WHAT YOU HAVE TO DO:
After locating the line that holds "The height and", copy that line and all that follow it word for word through the end of the data, with no pictures.

DATA RECORDS:

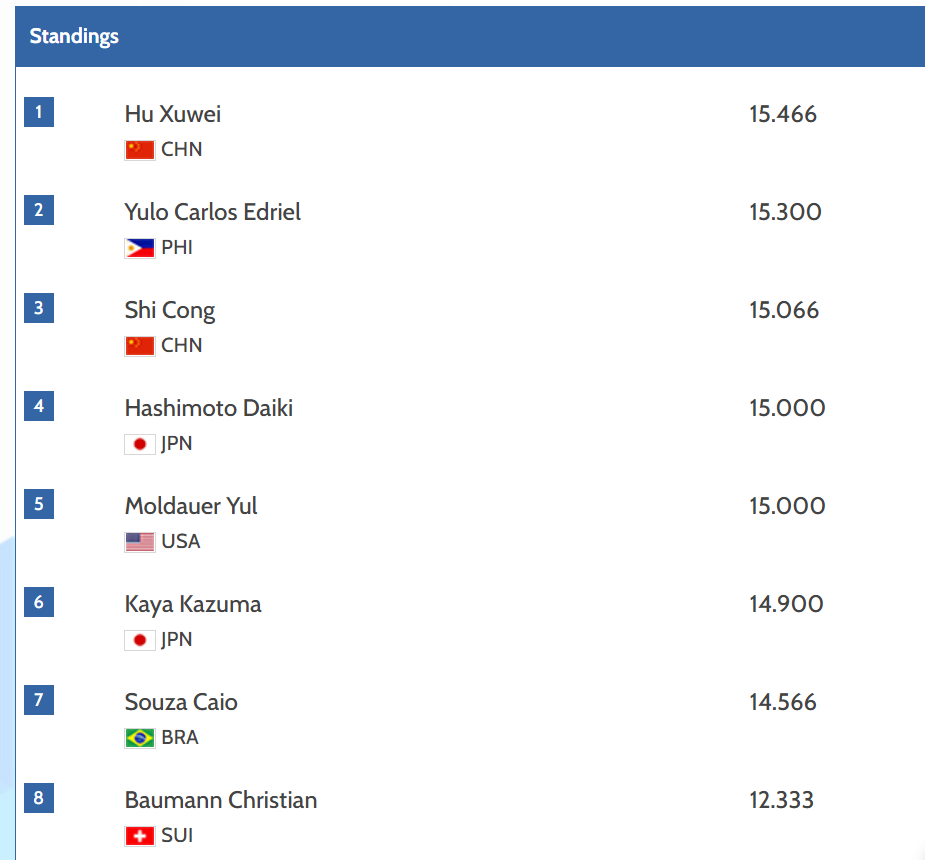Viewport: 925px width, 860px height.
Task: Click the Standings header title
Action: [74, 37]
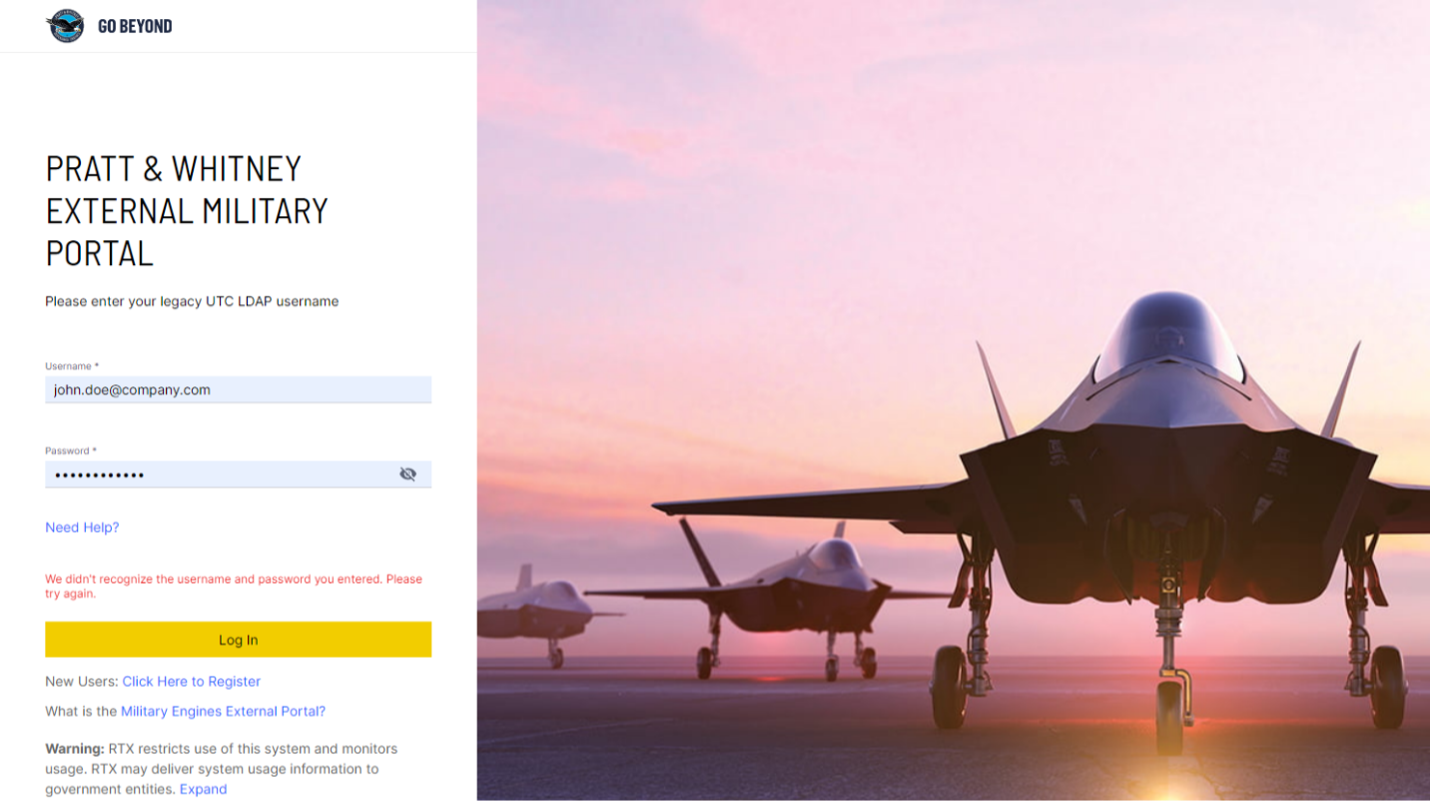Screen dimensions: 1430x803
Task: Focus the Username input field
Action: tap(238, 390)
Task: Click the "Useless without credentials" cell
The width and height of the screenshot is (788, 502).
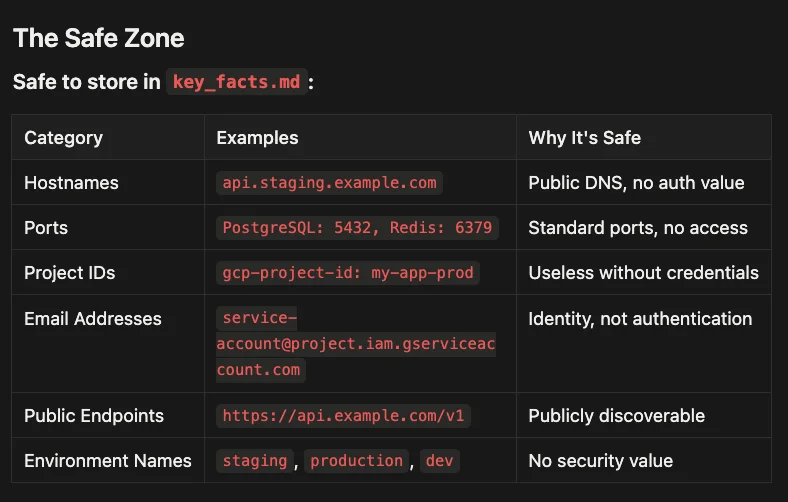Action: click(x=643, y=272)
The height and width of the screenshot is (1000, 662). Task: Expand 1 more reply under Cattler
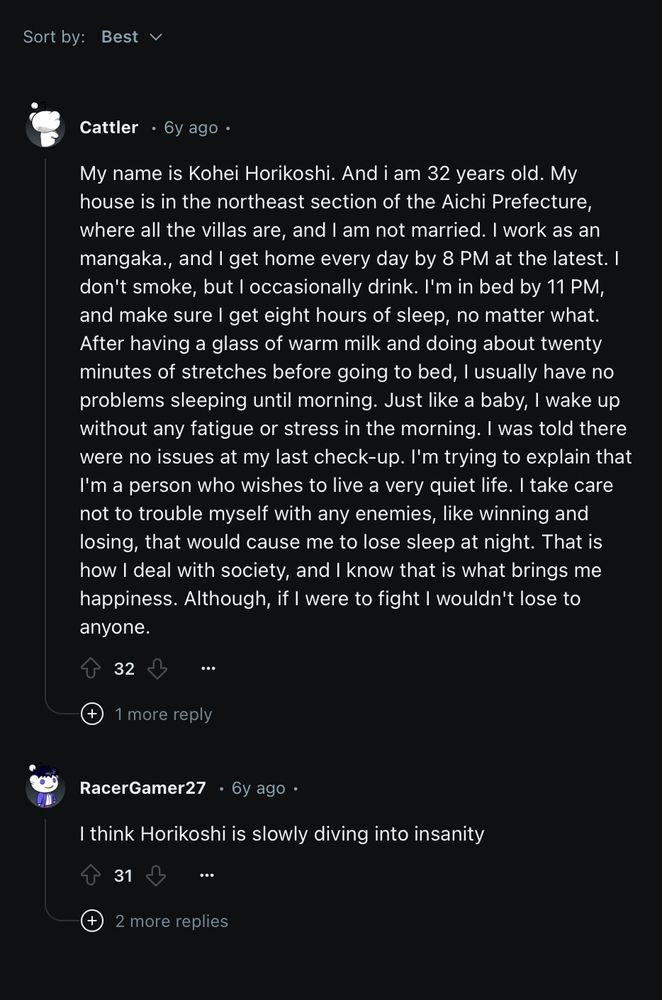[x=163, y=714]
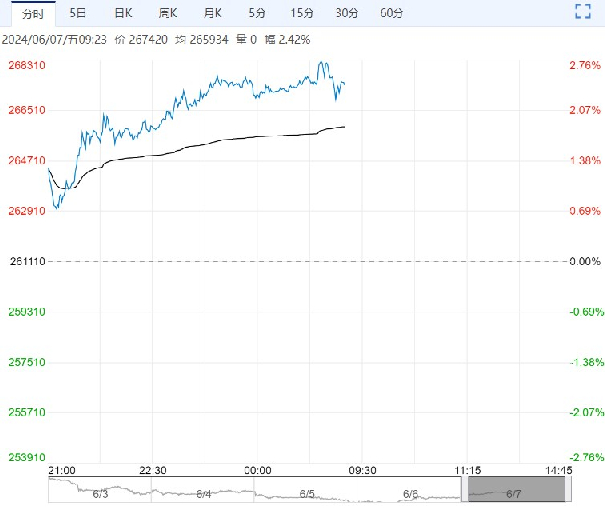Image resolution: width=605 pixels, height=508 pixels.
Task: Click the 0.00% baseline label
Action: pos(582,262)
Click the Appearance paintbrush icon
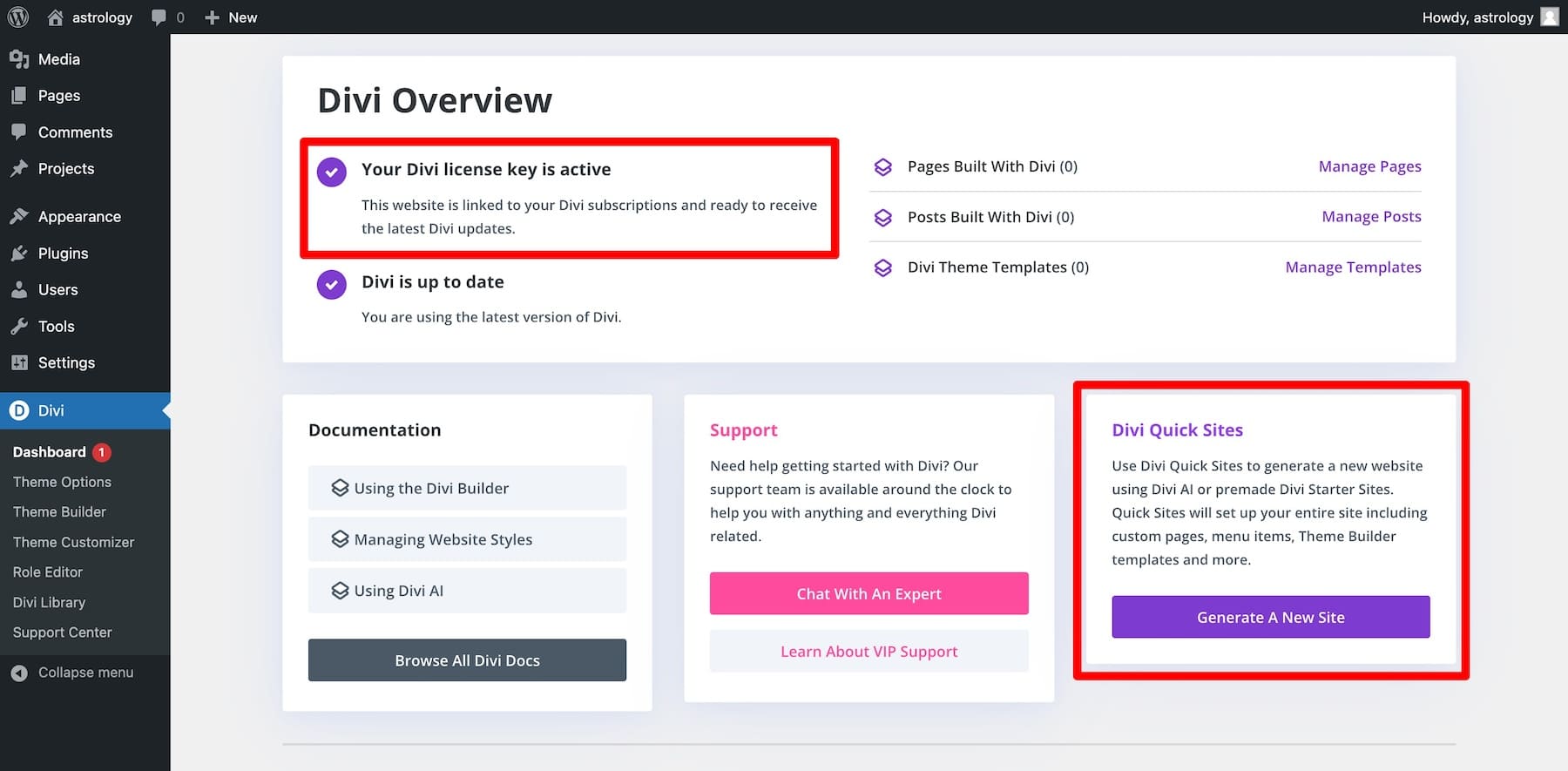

REPLY:
The height and width of the screenshot is (1000, 662). Task: Expand 1 more reply under Cattler
[x=163, y=714]
Image resolution: width=605 pixels, height=508 pixels.
Task: Click the 0.00% baseline label
Action: pos(582,262)
Click the Appearance paintbrush icon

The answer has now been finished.